HB 563 creates the Río Grande Trail Commission to study the best paths for a new Río Grande Trail. The commission is required to hold public meetings across the state, set up a website and publish meeting information online with proposed maps and recommendations. The commission will coordinate with the many stakeholders along the Río Grande, including cities, counties, tribes, federal agencies, conservancy districts and private citizens.


A new state-tribal gambling compact, sending it to federal officials for their approval. The compact, endorsed by the state Legislature and signed by five tribes, is a 22-year agreement. The tribes that signed are the Navajo Nation, Jicarilla Apache Nation, Mescalero Apache Tribe, Acoma Pueblo and Jemez Pueblo, which has not yet opened a casino. Other New Mexico tribes are expected to eventually sign on to the compact.



SB 94 sought to permit licensed farmers to grow industrial hemp in accordance with a state-sponsored research program. The measure enjoyed significant bipartisan support, having been approved 54-12 in the House and 33-8 by the Senate. It had been widely praised as an economic-development initiative. The federal farm bill has authorized states to research hemp for industrial uses.

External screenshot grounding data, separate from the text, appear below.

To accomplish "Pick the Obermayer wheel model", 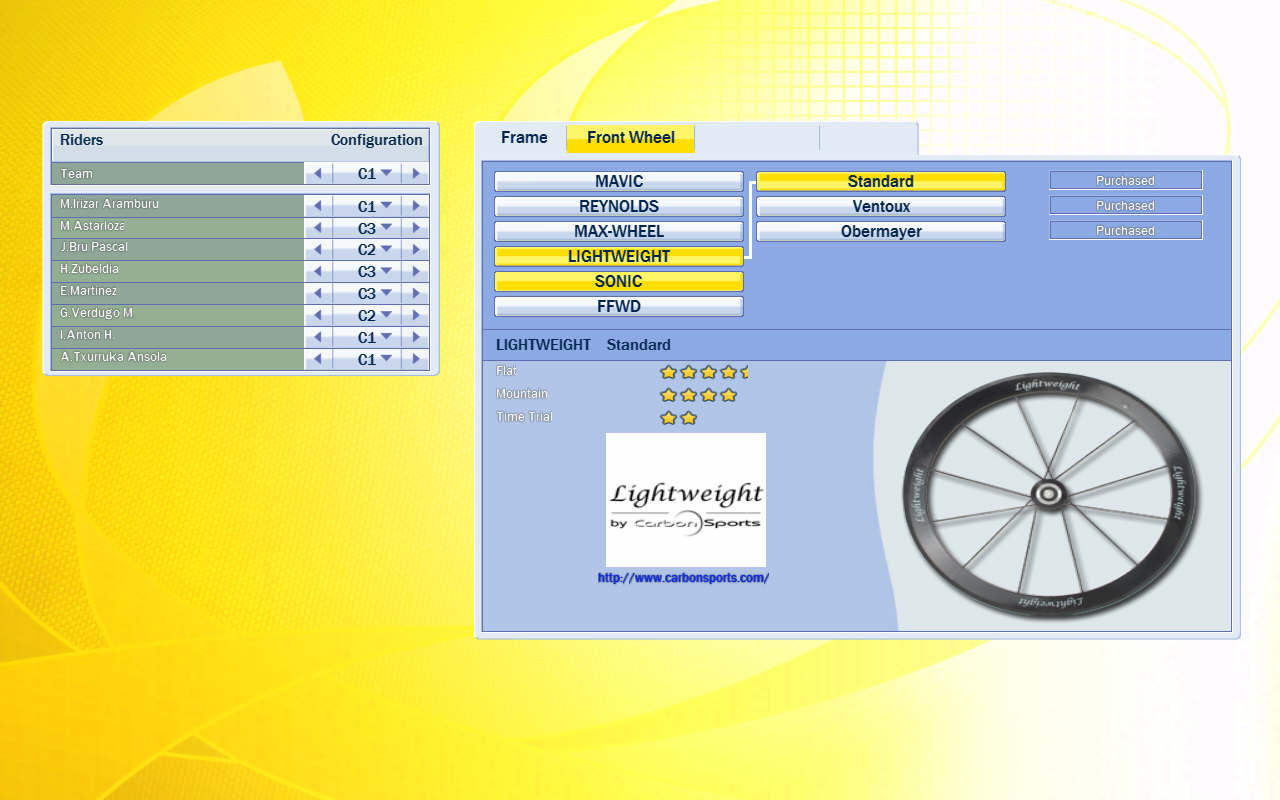I will click(880, 231).
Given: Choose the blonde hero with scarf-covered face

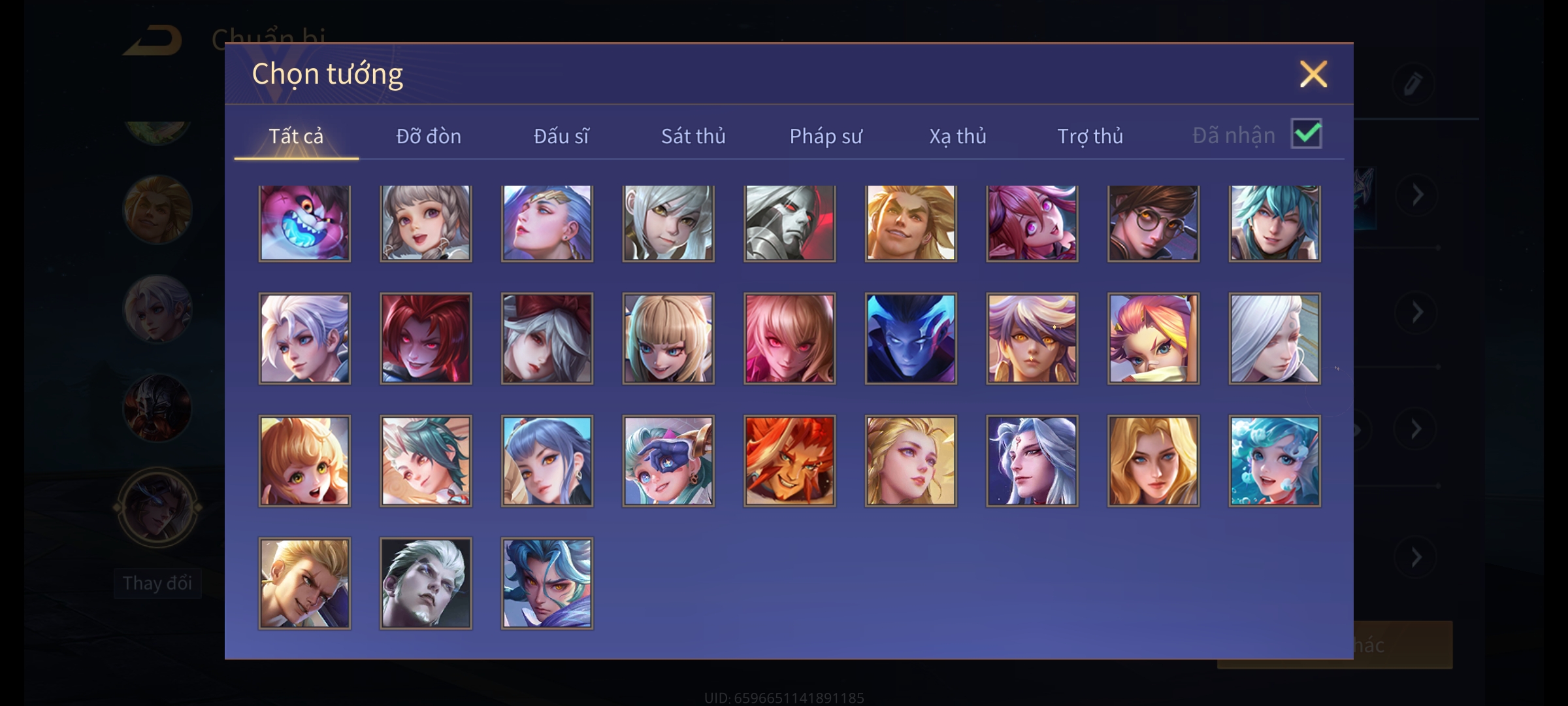Looking at the screenshot, I should point(1153,338).
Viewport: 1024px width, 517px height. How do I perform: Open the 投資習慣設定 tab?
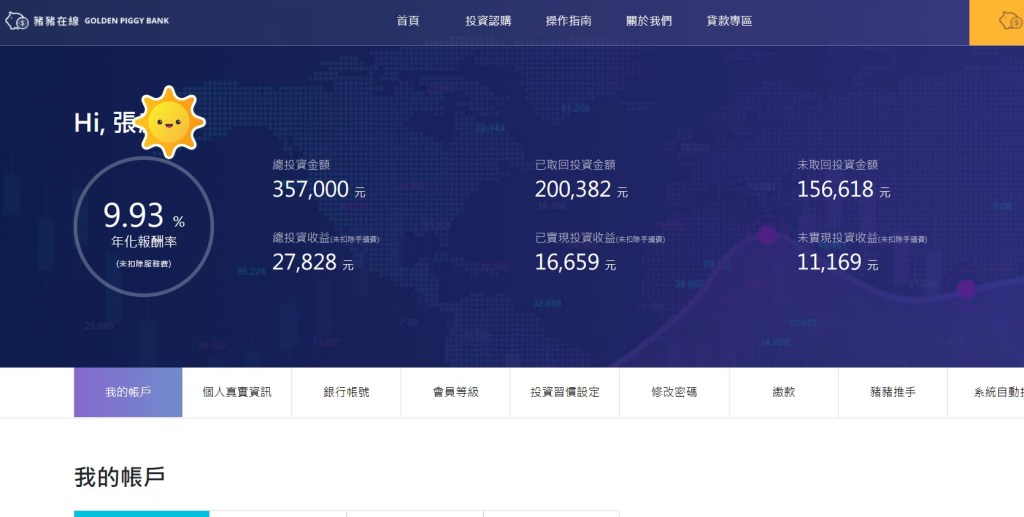coord(565,392)
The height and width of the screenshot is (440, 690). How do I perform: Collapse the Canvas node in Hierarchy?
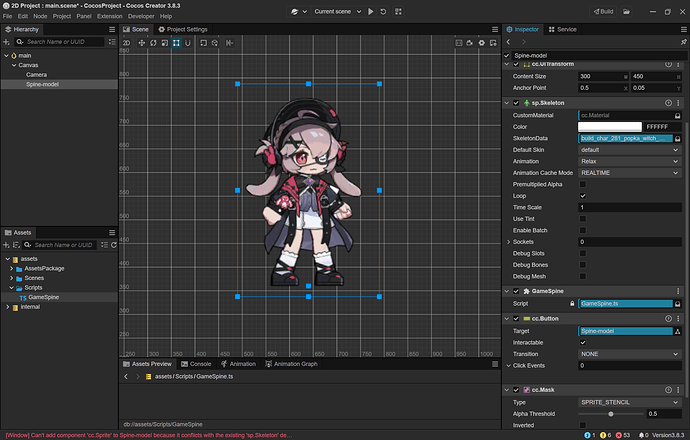pos(12,65)

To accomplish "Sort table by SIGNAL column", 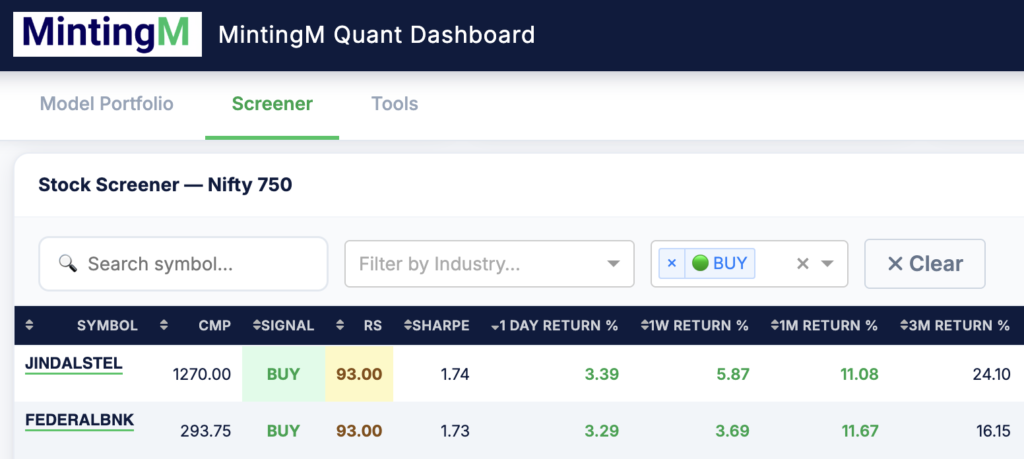I will pos(283,325).
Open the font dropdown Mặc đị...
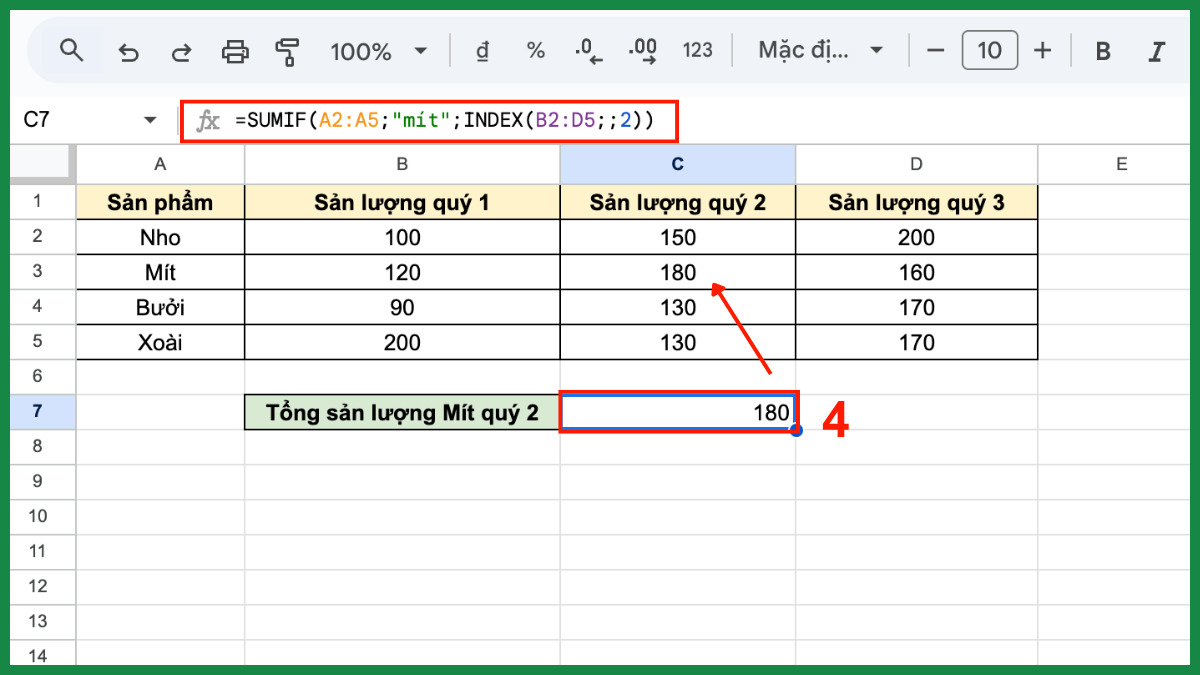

SB 296 would have expanded an existing tax credit for home or business owners to include those who lease solar thermal or photovoltaic systems, rather than buy them.

SB 391 would have allowed extension of a solar-energy tax credit for residents, small businesses and agriculture until the end of 2024. Proponents of the bill said that Martínez’s pocket veto is damaging to business development in a state that wants to attract more solar companies to capitalize on its abundant sunshine.

HB 38 would have set up a restoration fund from a coalition of diverse partners and would have provided a forest and watershed board to provide input on projects funded by state government. The bill had passed the House and Senate with overwhelming support.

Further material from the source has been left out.